North-east of the two house-blocks, on the old drive up from the Maesgwm river is a building suggestively named Gatws, in a similar style to the 17th century house. It seems likely that there was once a gatehouse building here, but curiously no building is shown in this position on an estate survey of 1802. The building certainly includes old materials (there are dendro-dates of 1618), and Richard Haslam conjectures that it represents a new building for Hugh Reveley, who bought the estate in the 1830s. It is picturesquely sited and was entered at first-floor level where there was a single heated room; it was enlarged in 1990 with a grass-roofed wing.
To the south-west of Gatws is a large square farmyard surrounded by mainly 18th century buildings, and at an angle to this a large square walled garden. North-east of the house is a set of three ambitious stone terraces some 150 yards long with retaining walls ten feet high, which appear to have been orchards rather than garden walks. The whole complex of buildings except for the walled garden is surrounded by a presumably 17th century rectangular high walled enclosure with a double viewpoint seat at the angle on the highest point of the hillside.
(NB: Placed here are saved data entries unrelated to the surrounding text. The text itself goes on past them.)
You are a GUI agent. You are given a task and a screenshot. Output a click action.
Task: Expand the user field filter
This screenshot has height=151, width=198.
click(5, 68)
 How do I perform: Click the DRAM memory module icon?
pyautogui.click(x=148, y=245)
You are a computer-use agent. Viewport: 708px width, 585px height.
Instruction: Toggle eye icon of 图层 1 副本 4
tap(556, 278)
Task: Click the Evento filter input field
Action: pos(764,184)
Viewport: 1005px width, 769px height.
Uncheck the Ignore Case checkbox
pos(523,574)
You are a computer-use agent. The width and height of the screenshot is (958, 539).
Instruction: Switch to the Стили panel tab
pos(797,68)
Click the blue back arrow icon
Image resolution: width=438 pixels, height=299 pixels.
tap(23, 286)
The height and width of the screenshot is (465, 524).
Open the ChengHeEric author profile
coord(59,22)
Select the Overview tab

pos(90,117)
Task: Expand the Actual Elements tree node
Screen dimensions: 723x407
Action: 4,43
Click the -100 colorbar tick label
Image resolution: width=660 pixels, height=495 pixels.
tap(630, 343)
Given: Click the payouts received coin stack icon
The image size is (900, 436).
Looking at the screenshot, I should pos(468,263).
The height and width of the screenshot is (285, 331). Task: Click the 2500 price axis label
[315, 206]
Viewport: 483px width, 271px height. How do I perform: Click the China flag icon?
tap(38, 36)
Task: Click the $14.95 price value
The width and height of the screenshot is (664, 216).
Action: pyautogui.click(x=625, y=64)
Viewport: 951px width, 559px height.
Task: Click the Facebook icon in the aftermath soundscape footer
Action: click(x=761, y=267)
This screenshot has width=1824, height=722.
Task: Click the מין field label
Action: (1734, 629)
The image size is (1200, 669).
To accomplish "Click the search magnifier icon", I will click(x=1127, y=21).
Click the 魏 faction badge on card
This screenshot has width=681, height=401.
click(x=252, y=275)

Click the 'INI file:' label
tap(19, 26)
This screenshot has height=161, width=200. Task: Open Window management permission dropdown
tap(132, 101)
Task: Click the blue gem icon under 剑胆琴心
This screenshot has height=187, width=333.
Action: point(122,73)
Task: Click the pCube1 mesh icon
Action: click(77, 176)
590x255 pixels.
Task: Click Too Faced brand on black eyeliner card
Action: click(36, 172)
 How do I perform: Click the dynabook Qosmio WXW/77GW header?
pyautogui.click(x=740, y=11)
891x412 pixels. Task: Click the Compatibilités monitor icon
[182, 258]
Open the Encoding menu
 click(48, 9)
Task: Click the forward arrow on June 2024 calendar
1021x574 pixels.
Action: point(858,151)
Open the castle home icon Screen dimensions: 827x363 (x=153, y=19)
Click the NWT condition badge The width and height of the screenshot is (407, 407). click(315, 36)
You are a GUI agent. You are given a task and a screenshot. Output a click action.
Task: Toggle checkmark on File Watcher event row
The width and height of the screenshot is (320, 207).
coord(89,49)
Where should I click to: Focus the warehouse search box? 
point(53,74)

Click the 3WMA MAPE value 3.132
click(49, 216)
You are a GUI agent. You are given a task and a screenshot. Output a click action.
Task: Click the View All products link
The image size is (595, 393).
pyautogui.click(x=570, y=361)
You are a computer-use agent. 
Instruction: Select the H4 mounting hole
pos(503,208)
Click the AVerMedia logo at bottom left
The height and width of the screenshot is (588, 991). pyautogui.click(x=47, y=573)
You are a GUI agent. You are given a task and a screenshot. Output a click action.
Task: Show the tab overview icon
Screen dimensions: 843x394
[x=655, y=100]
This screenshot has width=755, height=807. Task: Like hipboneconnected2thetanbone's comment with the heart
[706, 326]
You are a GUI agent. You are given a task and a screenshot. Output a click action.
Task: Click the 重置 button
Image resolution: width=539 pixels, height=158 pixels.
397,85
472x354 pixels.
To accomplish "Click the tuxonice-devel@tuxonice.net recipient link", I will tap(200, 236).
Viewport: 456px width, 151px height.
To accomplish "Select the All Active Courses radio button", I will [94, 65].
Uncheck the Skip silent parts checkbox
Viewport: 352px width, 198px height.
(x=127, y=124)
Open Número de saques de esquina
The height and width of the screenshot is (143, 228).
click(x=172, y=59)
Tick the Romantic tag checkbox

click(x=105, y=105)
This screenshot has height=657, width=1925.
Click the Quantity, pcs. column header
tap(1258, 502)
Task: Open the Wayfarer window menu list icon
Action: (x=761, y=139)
Descent: estate sold to Robert ap Morris (alias Robert Anwyl) (c.1500-76); to son, Lewis Anwyl (c.1535-1605); to son, William Lewis Anwyl (d. 1642); to son, Robert Anwyl (c.1598-1653); to son, Lewis Anwyl (c.1652-79); to son, William Lewis Anwyl (d. 1701); to widow, Elizabeth Anwyl (née Owen) (d. 1716); to niece, Catherine Anwyl (d. 1726), wife of Sir Griffith Williams (d. 1734), 6th bt. of Marle; to son, Sir Robert Williams (d. 1745), 7th bt.; to sister Anne (d. 1770), wife of Sir Thomas Prendergast (d. 1770), 2nd bt. and later of Terence Prendergast, who sold 1748 to William Wynne of Wern, Penmorfa; to son?, Williams Wynn IV of Wern... sold 1796 to Sir Edward Pryce Lloyd (1768-1854), 1st Baron Mostyn, who sold 1834 to Hugh John Reveley of Brynygwyn, Dolgellau; to ?daughter, Fanny Jane Jelf-Reveley, who sold 1892...sold 1942 to Sir Clough Williams-Ellis (1883-1978), kt. of Plas Brondanw; to Trustees of Brondaw Estate.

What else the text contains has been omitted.